I sent one of my Sgts to a map class in the morning. He stayed for about half of it and then bounced. Sounds about like him. I tried to work in the afternoon with Rafi. My linguist totally understood what I needed him to translate, but I just couldn’t get through to Rafi. My linguist, Bashir, came out and told me that ‘we have a saying about Uzbeks: their [they're] stupid.’ While not much of a saying, it may be true about Rafi. Even he was admitting that what I was saying was going over his head. I just don’t know how to get through, I drew pictures, gave examples, repeated myself, gave him the answers and expected him to parrot them back and he still couldn’t get it.
It is kind of funny how the perspective around here has changed. Originally the ETT [Embedded Training Team] tried to act just like the RCT [Regimental Combat Team] did, Maj Valquist would order us to do the Afghan’s jobs for them. There were a couple of us, like Capt Arthur and myself who thought our success should be measured by how much we could get our Afghans to do. Now it seems like the bulk of the ETT has swung to that position while the Regiment, in its new effort at partnering, is trying to do what we did at first. The trouble is that their tangential contact with the Afghans will not show them the game that they Afghans are playing. ‘oh we are helpless, come help us’ bullshit, you are lazy and you don’t want to do the work, so you want the Marines to do it for you. The Marines all have a low enough opinion of the Afghans that they believe the ‘I’m helpless’ bit and the Afghans get what they want.

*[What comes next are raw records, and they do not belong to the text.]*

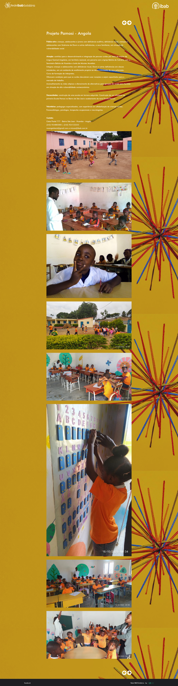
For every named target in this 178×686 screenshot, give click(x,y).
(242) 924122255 (71, 125)
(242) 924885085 (54, 125)
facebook (27, 683)
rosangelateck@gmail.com (57, 128)
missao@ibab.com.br (79, 128)
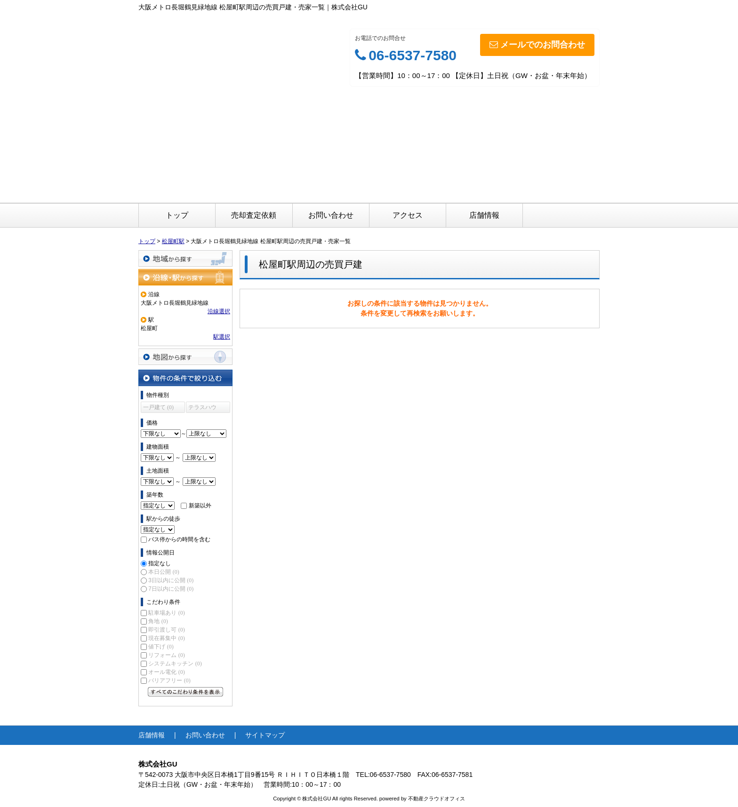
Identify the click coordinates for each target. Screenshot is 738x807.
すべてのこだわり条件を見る (185, 691)
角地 (158, 621)
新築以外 (200, 505)
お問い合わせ (330, 215)
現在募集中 (166, 638)
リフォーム (166, 655)
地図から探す (185, 356)
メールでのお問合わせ (537, 44)
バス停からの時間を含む (179, 539)
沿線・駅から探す (185, 277)
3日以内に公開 (170, 580)
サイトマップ (265, 735)
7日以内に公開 (170, 588)
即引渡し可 (166, 629)
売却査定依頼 (253, 215)
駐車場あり (166, 612)
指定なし (159, 563)
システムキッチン (174, 663)
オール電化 (166, 672)
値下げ (160, 646)
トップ (177, 215)
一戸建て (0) (158, 407)
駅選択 (221, 336)
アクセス (408, 215)
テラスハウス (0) (202, 408)
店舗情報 (484, 215)
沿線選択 (219, 311)
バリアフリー (169, 680)
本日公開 (163, 572)
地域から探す (185, 258)
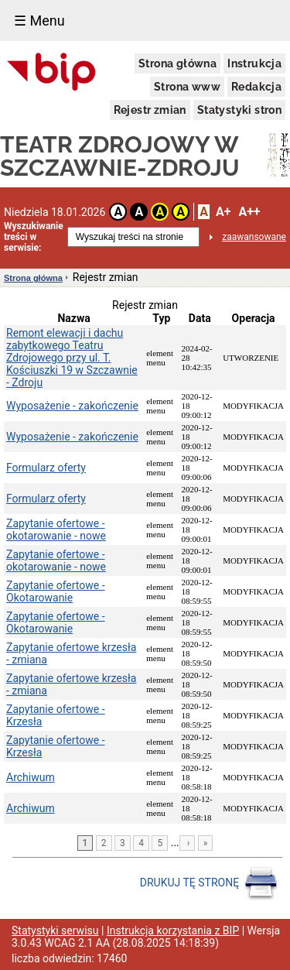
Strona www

I think I have a 1st Chapter title, ‘the few, the proud’ I could delve into the bios of a few of the guys on the team in that. And it would be in keeping with all of the other chapter headings
I went to the classes in the morning about how to go on leave. Turned in my pistol, my rifle and my Ammo, its easier to move now. I went to the MWR [Morale Welfare and Recreation tent] to update my computer and finish the budget. 5k surpluses are nice, but I don’t think that the American public is really getting value-for-money by having me here. Went to the CCOC [Combined Combat Operations Centiner] to teach Sgt Salim how to do the daily brief. He broke me. He doesn’t understand how to summarize. I kept telling him that he didn’t need the Grid coordinate, nor did he need the event type for every event. He just needed to drag the symbol onto the map and at the end of the day write a summary. I had him draw me a map from the COC to Camp Garmsir so I could drive there and then asked him why he didn’t include the rocks on the footpath. He’s like they’re not important. I said-exactly right, and he seemed to understand then sat back down and tried to verbatim copy the SigActs. I also tried to explain to him the we can predict human behavior based on past experience. This was anathema to him. I asked what happens at 0500 every day-prayer, 0730-chow, 0800-meeting. ‘So what time is the meeting going to be tomorrow’ 0800, ‘how do you know?’ because that’s the time it happens every day-ding-ding, I think he’s got it, and then we try to apply the same logic to the enemy and we lose it. I don’t know what the problem is. It might be the language, the translations are always a bit off, and spoken Dari lacks the precision of English. They don’t use prepositions. Rather than saying someone is going to the chair, next to the chair on the chair, they would just say-literal translation ‘he is chair.’ This leave a lot to context. We even see it in the letters we translate from the Taliban. These guys don’t know how to write their own language. It could also be the pattern [of] thought of these guys, there is something rigorous about education that teaches you action-reaction. For them there are plenty of causal examples, but a great portion of the world, the weather, gravity, human behavior, is enshallah ‘if God wills it.’ I can’t reeducate these guys.
I worked with Rafi on a Mod-14 I didn’t have the heart to tell him that it would never get filled.